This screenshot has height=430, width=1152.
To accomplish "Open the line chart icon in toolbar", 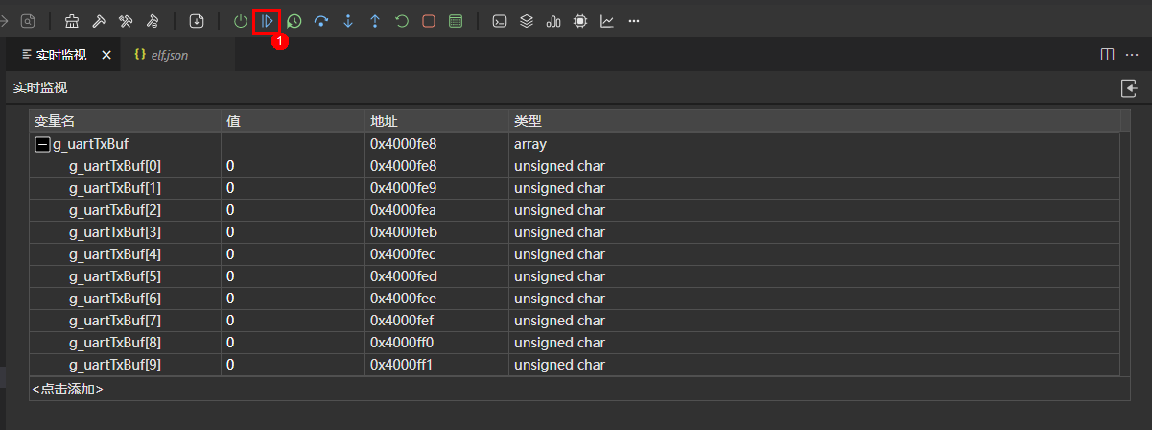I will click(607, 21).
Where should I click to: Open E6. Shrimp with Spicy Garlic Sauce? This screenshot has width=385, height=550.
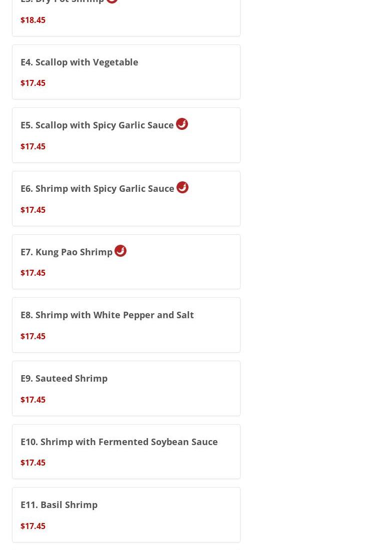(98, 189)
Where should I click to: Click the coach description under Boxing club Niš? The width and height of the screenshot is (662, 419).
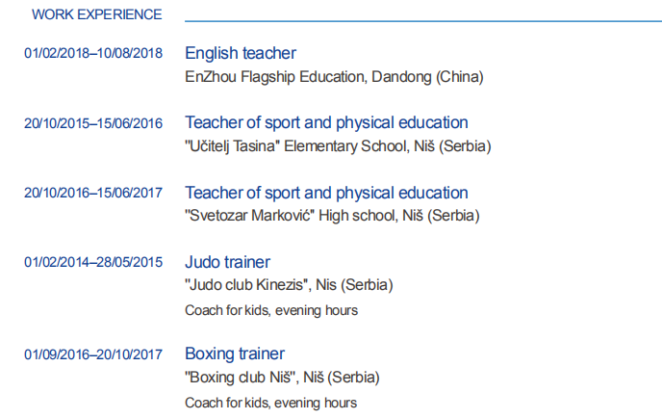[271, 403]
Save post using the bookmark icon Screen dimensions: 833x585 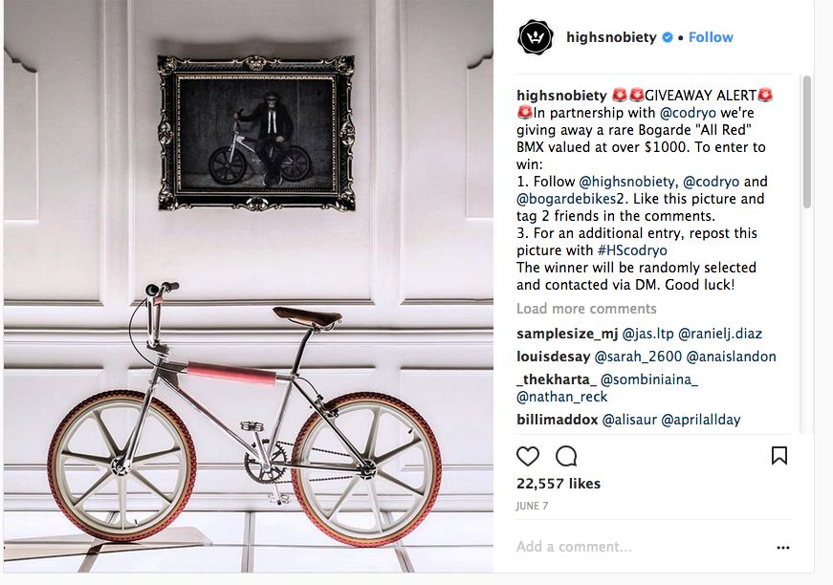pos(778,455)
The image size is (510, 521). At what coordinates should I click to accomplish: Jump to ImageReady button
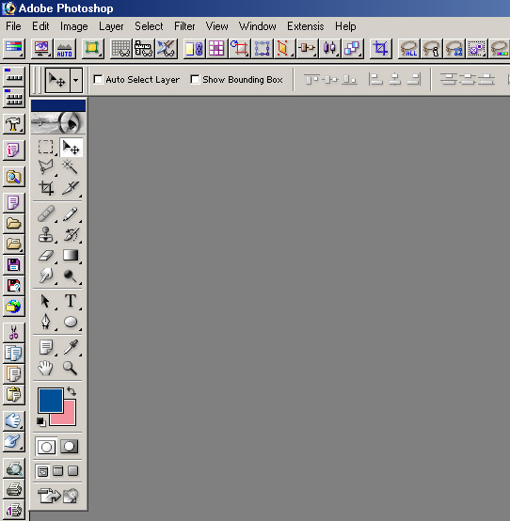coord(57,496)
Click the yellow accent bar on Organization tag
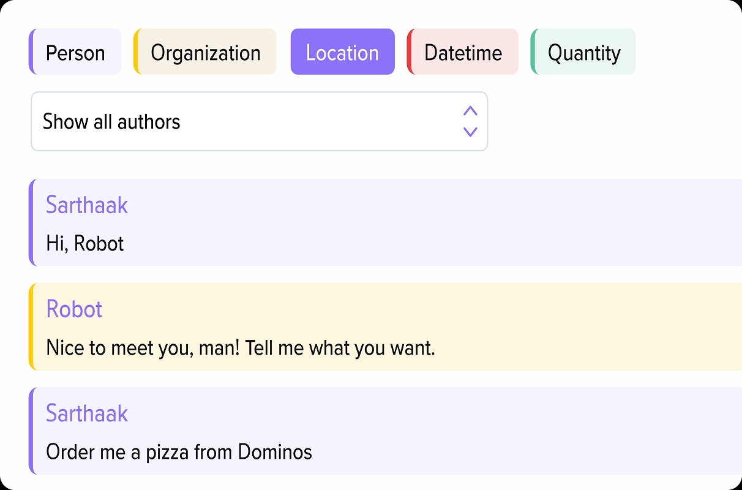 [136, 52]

**********

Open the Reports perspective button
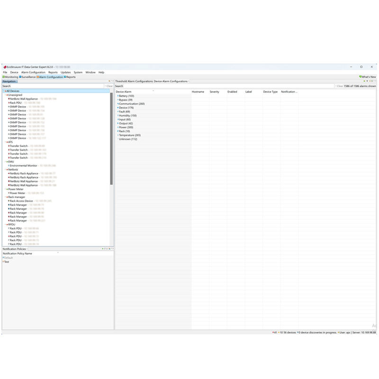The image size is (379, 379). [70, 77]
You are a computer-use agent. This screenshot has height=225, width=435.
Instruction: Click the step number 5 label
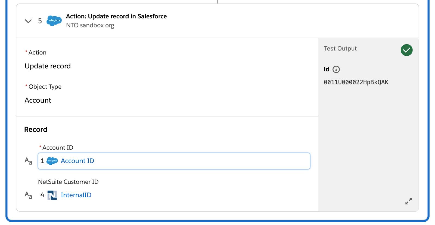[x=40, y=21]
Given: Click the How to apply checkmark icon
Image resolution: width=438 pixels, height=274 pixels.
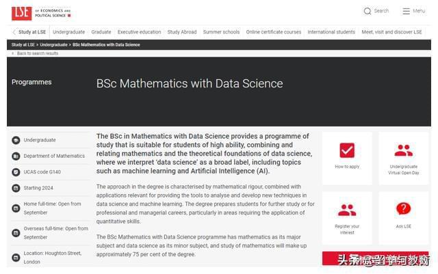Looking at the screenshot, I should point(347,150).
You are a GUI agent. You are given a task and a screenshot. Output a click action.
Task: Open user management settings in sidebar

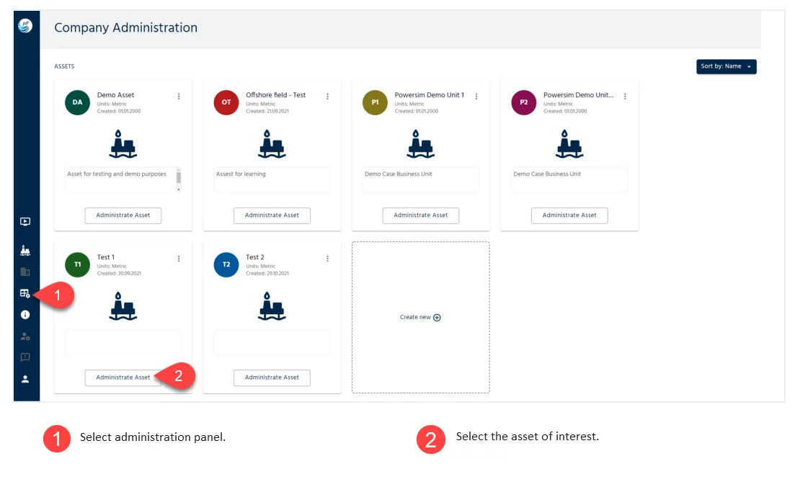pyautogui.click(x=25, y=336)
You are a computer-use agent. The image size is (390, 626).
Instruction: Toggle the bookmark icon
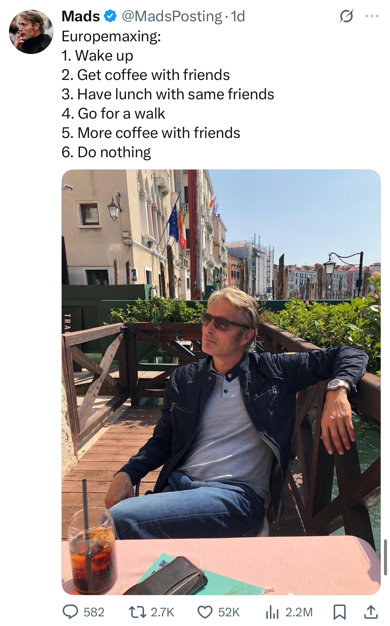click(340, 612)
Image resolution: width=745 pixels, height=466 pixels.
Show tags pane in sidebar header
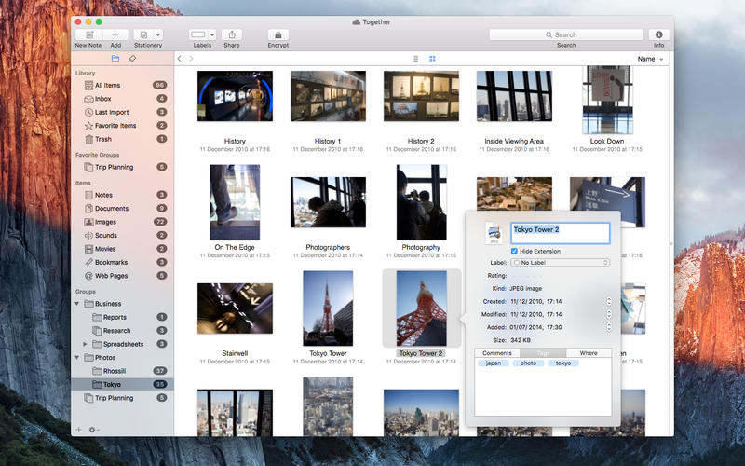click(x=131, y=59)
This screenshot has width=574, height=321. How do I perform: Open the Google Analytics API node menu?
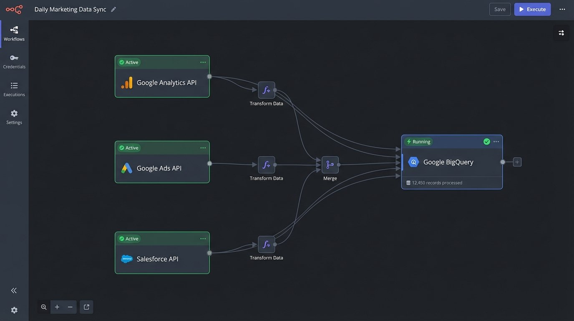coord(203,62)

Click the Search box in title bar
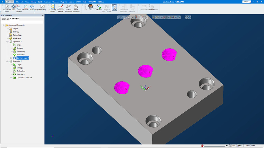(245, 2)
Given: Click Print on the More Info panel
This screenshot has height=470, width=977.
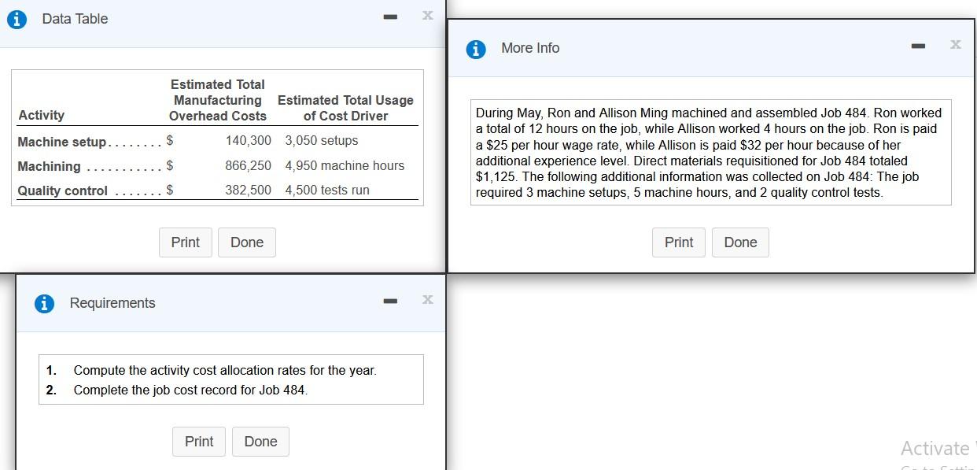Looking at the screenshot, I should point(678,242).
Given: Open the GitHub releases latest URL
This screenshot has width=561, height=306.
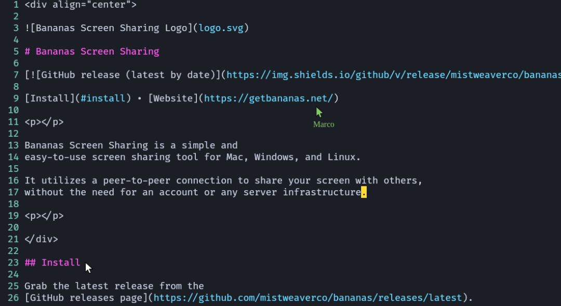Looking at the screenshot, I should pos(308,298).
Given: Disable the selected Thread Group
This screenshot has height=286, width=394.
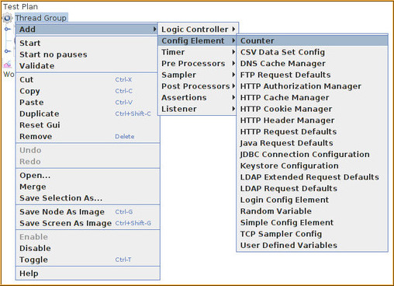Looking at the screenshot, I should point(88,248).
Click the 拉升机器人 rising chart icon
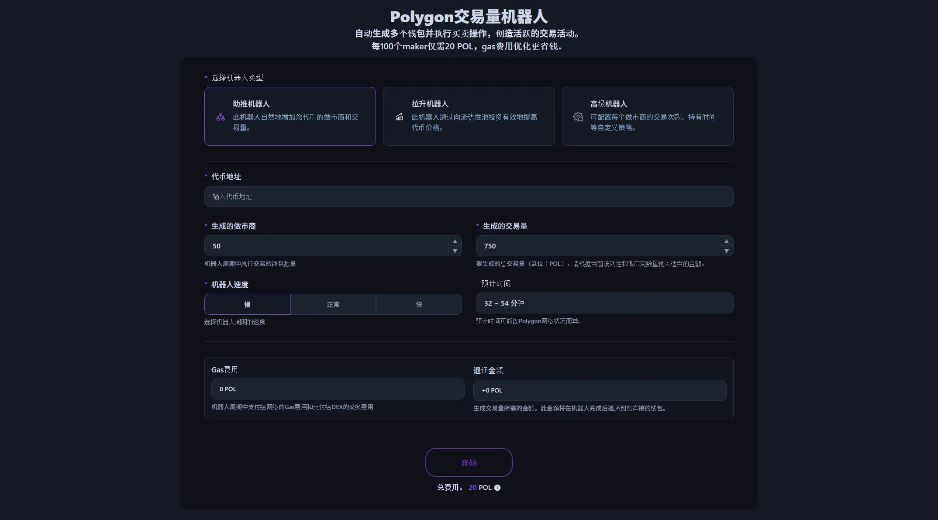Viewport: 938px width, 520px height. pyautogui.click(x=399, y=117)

**********

Do this: Return every line in the rows above that contains the word "sidebar", matching case exactly.

Written response:
Task: Open user management settings in sidebar
Show tags pane in sidebar header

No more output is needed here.